The antibodies used for immunofluorescence were rabbit pan-cytokeratin antibody from DAKO (Glostrup, Denmark) Estrogen Receptor antibody (mAb clone 1D5, DAKO) and DAPI, allowing for differential fluorescent tagging of each. A. Cytokeratin staining (Cy2, green) of the breast cancer TMA core shows strong staining of epithelial tissue, which is used to define a binary mask for the tumor region to separate it from the surrounding stroma. B. Top right: DAPI (blue) stains all nuclei in the specimen within both tumor and stromal regions. This is used to define the subcellular compartment of 'nuclei'. C. Estrogen Receptor (ER) staining (Cy5, red) shows nuclear staining. Cy5 is used as for the staining of the target of interest since it is outside the auto-fluorescence spectrum of tissue. D. This three-color overlay image illustrates the separation of epithelial tumor (green regions) from the stroma, which stained only with DAPI. The overlay of the ER staining onto the cytokeratin and DAPI images shows that ER stains nuclei only within the breast tumor region and not the stromal nuclei, resulting in a magenta color.

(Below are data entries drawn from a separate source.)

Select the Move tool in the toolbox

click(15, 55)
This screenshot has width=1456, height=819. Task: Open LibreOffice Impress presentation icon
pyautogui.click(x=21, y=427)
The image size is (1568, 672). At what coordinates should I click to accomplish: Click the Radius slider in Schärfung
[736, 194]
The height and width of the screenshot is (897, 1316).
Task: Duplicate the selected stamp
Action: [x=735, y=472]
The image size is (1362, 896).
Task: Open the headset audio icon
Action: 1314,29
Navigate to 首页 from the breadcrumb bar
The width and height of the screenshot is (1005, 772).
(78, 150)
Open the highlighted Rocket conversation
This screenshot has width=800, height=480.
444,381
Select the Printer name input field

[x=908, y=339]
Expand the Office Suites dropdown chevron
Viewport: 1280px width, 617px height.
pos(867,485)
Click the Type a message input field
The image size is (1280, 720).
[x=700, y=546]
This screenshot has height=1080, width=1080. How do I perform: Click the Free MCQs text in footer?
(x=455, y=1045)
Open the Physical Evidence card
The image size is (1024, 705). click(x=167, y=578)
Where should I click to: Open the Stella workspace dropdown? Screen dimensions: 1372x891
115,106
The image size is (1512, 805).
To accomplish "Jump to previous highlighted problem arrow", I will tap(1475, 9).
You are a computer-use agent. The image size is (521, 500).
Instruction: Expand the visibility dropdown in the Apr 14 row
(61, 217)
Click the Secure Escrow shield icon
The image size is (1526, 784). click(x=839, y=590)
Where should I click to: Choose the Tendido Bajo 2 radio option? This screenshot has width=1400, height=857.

  • Camp, R.L., G.G. Chung, and D.L. Rimm. 2002. Automated subcellular localization and quantification of protein expression in tissue microarrays. Nat Med. 8:1323-7.
  • Gustavson, M.D., B. Bourke-Martin, D.M. Reilly, M. Cregger, C. Williams, G. Tedeschi, R. Pinard, and J. Christiansen. 2009. Development of an unsupervised pixel-based clustering algorithm for compartmentalization of immunohistochemical expression using Automated Quantitative Analysis. Appl Immunohistochem Mol Morphol. 17:329-37.
  • Moeder, C.B., J.M. Giltnane, S.P. Moulis, and D.L. Rimm. 2009. Quantitative, fluorescence-based in-situ assessment of protein expression. Methods Mol Biol. 520:163-75.